More companies may be held responsible for labor-law violations committed by the contractors they hire under a decision by a politically split U.S. labor board in a closely watched case.

The National Labor Relations Board on Thursday unveiled a new standard that also could require more businesses to negotiate pay and benefits for workers employed by another company. Previously, employers had to have direct control over working conditions to be deemed so-called joint employers.

That standard no longer fits in “the current economic landscape,” the board’s three Democrats wrote. They noted that almost 2.9 million Americans had jobs through temporary agencies a year ago, or 2 percent of the workforce, up from 1.1 million in 1990.

Under the ruling by the five-member board, companies that exert indirect control over workers through employment contracts or franchise agreements may be deemed joint employers.

The case, involving Browning-Ferris Industries Inc. and a union at one of its contractors, drew attention from labor, businesses and Republicans in Congress, who vow to try to block the panel’s decision.

‘Unprecedented’ obligations

The board’s two Republicans, in a 29-page dissent, said the decision will “subject countless entities to unprecedented new joint-bargaining obligations.”

The International Franchise Association, a Washington-based business group, said the decision is a “seismic shift” in labor law that threatened the franchise business model.
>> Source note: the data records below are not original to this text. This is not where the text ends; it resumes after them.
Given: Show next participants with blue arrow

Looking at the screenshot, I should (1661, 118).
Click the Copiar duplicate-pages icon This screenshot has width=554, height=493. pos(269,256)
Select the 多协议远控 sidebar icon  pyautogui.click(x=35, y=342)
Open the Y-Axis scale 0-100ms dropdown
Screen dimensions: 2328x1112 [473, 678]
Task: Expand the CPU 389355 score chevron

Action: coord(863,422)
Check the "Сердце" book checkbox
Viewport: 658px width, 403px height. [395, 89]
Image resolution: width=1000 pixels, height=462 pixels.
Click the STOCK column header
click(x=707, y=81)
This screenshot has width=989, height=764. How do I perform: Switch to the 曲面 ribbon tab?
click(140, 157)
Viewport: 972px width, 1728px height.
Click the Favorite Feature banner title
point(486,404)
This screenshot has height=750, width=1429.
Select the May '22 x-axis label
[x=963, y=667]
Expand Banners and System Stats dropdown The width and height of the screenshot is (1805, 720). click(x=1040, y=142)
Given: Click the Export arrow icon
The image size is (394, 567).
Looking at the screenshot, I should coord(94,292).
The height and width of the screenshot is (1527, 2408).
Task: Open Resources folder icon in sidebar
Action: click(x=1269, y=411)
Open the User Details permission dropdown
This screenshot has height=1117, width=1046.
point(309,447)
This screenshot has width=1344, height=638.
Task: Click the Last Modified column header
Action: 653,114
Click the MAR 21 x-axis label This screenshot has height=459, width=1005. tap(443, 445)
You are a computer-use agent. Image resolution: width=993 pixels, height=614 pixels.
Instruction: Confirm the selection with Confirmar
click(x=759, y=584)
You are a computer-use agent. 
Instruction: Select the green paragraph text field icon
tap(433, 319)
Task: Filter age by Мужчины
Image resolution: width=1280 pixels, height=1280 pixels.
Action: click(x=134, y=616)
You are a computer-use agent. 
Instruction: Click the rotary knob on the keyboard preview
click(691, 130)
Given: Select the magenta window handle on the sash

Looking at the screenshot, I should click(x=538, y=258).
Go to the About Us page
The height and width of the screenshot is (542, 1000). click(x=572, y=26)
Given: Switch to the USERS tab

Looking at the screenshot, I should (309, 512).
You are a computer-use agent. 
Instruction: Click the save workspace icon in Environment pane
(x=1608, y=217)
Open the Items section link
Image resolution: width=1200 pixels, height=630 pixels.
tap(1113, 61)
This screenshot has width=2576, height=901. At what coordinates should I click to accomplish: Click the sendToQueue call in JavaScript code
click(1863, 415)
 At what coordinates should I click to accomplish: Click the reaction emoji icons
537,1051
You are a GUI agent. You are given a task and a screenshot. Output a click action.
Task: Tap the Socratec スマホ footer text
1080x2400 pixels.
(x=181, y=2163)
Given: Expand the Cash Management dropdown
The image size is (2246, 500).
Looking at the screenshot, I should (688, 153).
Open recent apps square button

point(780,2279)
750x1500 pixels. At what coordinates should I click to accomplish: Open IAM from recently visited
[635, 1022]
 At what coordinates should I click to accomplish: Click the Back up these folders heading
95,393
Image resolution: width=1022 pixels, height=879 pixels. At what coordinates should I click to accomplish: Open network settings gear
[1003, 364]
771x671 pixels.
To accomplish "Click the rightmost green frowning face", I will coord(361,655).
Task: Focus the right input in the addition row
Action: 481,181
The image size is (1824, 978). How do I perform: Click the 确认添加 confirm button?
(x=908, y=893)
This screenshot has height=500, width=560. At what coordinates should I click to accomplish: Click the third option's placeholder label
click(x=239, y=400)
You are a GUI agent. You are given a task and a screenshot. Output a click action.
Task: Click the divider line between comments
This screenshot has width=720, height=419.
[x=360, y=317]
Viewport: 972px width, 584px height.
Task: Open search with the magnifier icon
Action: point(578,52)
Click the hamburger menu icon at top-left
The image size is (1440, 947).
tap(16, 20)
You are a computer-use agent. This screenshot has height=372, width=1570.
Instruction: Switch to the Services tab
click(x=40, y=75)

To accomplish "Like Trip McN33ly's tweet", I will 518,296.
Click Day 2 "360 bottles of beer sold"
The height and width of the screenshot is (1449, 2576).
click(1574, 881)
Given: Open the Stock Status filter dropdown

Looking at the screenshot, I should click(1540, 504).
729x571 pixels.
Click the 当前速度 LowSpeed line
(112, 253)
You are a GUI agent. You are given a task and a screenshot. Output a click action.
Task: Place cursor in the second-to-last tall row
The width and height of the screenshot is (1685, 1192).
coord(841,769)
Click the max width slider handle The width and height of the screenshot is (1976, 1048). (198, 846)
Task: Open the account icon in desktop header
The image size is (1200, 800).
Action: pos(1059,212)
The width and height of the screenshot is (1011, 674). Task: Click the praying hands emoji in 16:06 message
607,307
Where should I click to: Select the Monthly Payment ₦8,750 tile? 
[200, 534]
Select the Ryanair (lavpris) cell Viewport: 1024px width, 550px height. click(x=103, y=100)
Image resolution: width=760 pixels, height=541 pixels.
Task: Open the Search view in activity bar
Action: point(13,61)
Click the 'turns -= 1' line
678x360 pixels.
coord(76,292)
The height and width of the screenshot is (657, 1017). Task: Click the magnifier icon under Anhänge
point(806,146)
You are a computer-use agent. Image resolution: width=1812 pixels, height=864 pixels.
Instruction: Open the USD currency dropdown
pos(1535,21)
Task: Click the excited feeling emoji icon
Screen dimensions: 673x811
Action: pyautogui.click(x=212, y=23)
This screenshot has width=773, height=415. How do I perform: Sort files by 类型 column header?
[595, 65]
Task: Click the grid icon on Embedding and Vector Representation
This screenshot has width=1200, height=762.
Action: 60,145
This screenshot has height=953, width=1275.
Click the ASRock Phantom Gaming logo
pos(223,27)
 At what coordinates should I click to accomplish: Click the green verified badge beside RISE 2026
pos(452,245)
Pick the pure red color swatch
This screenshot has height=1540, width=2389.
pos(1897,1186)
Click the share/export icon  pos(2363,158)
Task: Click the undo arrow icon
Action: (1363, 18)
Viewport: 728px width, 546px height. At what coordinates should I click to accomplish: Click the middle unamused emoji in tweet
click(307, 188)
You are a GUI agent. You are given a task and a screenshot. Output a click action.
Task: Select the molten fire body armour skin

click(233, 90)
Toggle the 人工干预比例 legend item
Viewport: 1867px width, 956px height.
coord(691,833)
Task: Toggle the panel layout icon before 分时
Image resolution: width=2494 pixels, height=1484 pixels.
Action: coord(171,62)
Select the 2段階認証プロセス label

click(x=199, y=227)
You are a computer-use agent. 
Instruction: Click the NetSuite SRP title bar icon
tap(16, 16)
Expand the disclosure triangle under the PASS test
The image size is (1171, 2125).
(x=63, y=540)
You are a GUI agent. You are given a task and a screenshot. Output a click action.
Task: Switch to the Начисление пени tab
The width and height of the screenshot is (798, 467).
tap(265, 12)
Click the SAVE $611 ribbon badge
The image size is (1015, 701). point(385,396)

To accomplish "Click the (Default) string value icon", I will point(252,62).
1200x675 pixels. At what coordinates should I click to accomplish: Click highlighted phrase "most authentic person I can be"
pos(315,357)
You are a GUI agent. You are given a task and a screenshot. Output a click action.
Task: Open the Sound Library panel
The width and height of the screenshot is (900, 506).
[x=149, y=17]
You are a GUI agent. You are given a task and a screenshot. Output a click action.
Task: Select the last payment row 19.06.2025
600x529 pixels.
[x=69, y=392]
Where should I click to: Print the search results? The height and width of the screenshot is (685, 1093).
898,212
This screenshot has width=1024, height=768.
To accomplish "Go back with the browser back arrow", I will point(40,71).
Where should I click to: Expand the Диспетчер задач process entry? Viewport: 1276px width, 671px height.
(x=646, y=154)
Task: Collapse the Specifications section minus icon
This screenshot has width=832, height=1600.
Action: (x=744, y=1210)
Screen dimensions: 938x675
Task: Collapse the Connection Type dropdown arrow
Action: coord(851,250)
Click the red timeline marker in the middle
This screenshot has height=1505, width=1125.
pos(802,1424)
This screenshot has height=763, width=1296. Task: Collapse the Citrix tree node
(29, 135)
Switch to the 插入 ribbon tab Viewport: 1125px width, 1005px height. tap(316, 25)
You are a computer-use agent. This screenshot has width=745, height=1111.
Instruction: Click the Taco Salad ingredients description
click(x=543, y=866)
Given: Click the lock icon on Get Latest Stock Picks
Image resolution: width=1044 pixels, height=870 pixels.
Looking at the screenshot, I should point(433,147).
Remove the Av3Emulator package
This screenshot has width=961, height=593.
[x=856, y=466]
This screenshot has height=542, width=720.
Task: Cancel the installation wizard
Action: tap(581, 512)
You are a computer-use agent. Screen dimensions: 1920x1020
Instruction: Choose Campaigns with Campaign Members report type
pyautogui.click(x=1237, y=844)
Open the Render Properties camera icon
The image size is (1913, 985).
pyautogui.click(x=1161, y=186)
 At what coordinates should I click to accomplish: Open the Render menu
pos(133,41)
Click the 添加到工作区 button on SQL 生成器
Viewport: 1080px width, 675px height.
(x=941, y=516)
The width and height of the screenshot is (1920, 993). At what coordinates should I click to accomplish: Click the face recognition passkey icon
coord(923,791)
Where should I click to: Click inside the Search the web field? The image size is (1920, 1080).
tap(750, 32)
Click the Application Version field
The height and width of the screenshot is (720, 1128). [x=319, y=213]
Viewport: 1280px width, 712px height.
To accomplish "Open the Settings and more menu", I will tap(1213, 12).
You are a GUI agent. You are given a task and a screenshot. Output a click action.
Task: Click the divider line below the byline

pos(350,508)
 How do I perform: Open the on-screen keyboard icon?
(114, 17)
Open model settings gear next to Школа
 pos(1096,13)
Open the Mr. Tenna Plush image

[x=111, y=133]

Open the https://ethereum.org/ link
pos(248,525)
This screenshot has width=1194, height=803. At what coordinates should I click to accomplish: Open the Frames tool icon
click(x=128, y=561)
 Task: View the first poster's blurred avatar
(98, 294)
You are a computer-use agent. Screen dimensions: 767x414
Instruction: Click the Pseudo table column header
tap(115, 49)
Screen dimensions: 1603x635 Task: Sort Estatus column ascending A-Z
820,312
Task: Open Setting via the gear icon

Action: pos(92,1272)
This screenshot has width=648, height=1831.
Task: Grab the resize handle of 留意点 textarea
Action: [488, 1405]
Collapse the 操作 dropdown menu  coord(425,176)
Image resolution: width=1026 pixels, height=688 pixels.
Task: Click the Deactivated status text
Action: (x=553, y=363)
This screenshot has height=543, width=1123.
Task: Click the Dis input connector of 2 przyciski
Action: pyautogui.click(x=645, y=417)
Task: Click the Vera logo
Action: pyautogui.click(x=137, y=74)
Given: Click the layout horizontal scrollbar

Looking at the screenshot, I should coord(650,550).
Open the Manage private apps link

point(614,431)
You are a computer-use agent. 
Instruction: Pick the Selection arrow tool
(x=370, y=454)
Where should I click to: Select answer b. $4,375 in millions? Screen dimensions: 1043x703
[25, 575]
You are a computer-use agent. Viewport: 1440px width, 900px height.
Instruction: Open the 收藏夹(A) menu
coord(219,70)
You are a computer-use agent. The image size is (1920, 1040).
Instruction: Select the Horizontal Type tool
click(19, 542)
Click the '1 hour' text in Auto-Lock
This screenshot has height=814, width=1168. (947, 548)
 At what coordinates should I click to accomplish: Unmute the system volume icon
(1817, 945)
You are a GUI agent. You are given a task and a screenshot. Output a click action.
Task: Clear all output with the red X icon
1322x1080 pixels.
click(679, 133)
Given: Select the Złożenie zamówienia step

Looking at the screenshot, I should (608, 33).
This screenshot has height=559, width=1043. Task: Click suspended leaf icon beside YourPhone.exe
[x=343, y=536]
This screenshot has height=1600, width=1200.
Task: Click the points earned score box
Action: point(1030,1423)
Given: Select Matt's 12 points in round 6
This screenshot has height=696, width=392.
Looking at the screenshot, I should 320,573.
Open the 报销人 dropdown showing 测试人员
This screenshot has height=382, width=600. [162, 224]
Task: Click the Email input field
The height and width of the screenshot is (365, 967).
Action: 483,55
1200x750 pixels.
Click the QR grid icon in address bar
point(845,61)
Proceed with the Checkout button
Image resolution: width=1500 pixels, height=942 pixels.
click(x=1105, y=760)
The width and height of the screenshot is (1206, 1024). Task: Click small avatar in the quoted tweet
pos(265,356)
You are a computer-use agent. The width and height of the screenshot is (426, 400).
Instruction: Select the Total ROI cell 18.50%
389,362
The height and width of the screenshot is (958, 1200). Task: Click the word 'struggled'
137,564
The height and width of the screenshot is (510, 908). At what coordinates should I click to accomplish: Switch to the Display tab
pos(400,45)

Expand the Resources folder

“If allowed to go into effect, the impact of this new joint-employer rule would be sweeping and widespread, create havoc for the franchise industry and, ultimately, would inflict serious damage to our nation’s economy,” Steve Caldeira, the group’s chief executive, said in a statement.

The standard will be applied in separate cases pending against McDonald’s Corp. in which the labor boards’ general counsel has accused the restaurant chain of labor violations at its franchisees.

The NLRB decided to move away from criteria used for three decades in a case involving waste management company Browning-Ferris and the Teamsters union trying to draw the company to the negotiating table along with a staffing company, Phoenix-based Leadpoint Business Services.

The board found Browning-Ferris was a joint employer of the workers.

Wilma Liebman, a former head of the labor board who advocated for the new standard, said shifts in the workforce shouldn’t make basic protections provided by labor laws “illusory.” Often the company that hires a subcontractor sets conditions of employment through a contract, she said.

“The nature of employment and the nature of the economy has changed a lot,” Liebman said in an interview.